Plot: Jack Crawford’s (Laurence Fishburne) star pupil Miriam Lass (Anna Chlumsky) is found alive, she becomes the FBI’s best hope to identifying the Chesapeake Ripper, but her foggy memory complicates the search. Evidence found at the site of Miriam’s rescue exonerates Will Graham (Hugh Dancy) of any involvement in the Ripper and Copycat cases, and he is released from the asylum. Will warns Dr. Chilton (Raul Esparza) that he could be in danger due to his intimate knowledge of the Ripper case, but when Chilton tries to confide in Jack that he shares Will’s fears about Hannibal (Madds Mikelesen), he is rebuffed because no evidence has been found against Hannibal, despite the FBI’s efforts. Meanwhile, Jack wastes no time in reinstating Will on the BAU team as they hunt for the Ripper. After introducing Will and Miriam to compare notes, Jack’s suspicions of Hannibal’s involvement continue to build. Only Miriam’s memory holds the key to unlocking the Ripper’s true identity, but can it be trusted?
“Yakimono” is the perfect example of how strong performances and direction can navigate a show through a convoluted, chaotic and unfocused episode.
There was a bit too much going on tonight — Will’s release, the distrust between Alana Bloom (Caroline Dhavernas), Bloom’s contempt for everyone accusing Hannibal of being the Chesapeake Ripper, Jack Crawford’s wildly changing opinions on who The Ripper is, Will and Hannibal’s relationship and the curious case of Dr. Chilton. For a show that’s been remarkably tidy and taught with its narrative, Hannibal certainly stuffed a lot into “Yakimono.”
Yet, no matter how murky the waters of the story were, the acting and directing guided it through to the promised land. Raul Esparza shines the brightest among the cast in this episode and it should come as no surprise. The actor is currently being wasted on the 15th season of SVU. His character walks the line between legal eagle and absolute incompetent, sometimes within the same episode. Yet, when he’s on Hannibal he’s amazing. He exudes the proper amount of oil, charm and self-delusion as the big-screen Chilton was, but that character didn’t have the fear and desperation that ravages the small screen version on the daily. Hats off to Esparza for challenging himself, freeing himself of his creative shackles and achieving great heights.
While not on screen as often, guest star Anna Chlumsky’s renaissance continues. She went from that kid from My Girl to a seasoned pro who’s killing it on Veep and seems to knock it out of the park wherever she lands. Tonight, she portrayed Miriam perfectly — as a truly fractured human being, who’s PTSD strips her of all thought and moral, which is evidenced late in the episode. It’s a don’t miss kind of moment.
The direction in tonight’s episode should be commended as we mentioned earlier. With the story for this episode riddled with complete chaos and overcrowding, the direction keeps everything on the tried and true course. No matter what happens the mantra of “find out who the Chesapeake Ripper is” drives every single character in the episode. With one, singular goal in play, it’s much easier for the cast to not getting tangled into the twisted web the writers constructed.
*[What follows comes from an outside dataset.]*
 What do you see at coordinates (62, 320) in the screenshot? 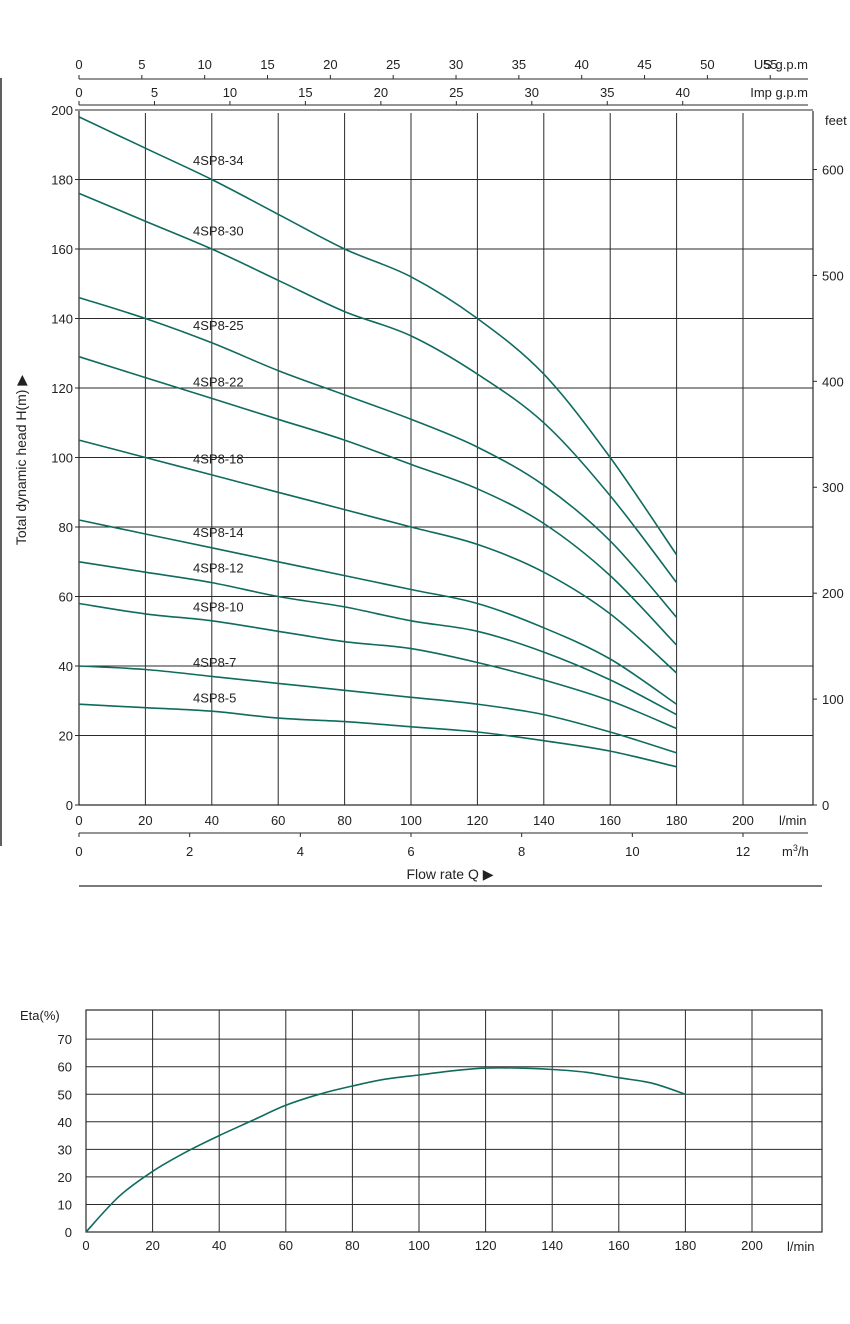
I see `head-y-tick-label: 140` at bounding box center [62, 320].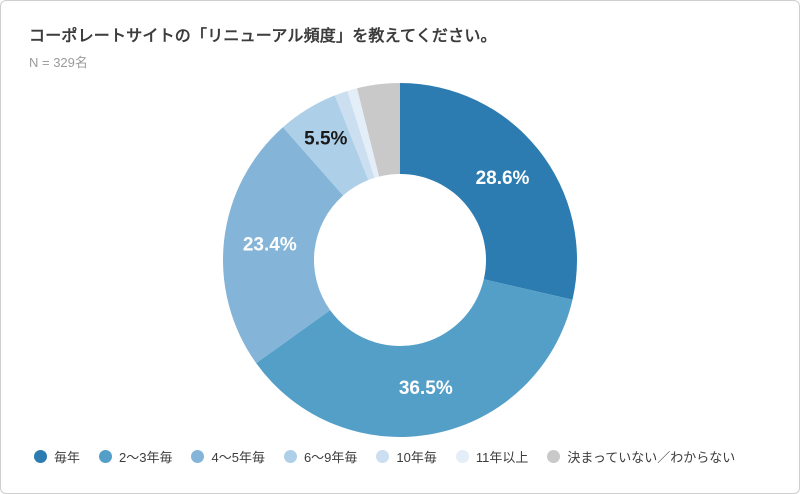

All and all, not one of Hannibal’s finest entries, but still totally worth watching. Seeing Anna Chlumsky own the screen and finally see Will Graham try and turn the table on Lecter was worth watching alone. There’s a lot of plot advancement here too, so even if this episode isn’t your cup of tea, you’ll still enjoy it for the sake of it forwarding multiple story lines.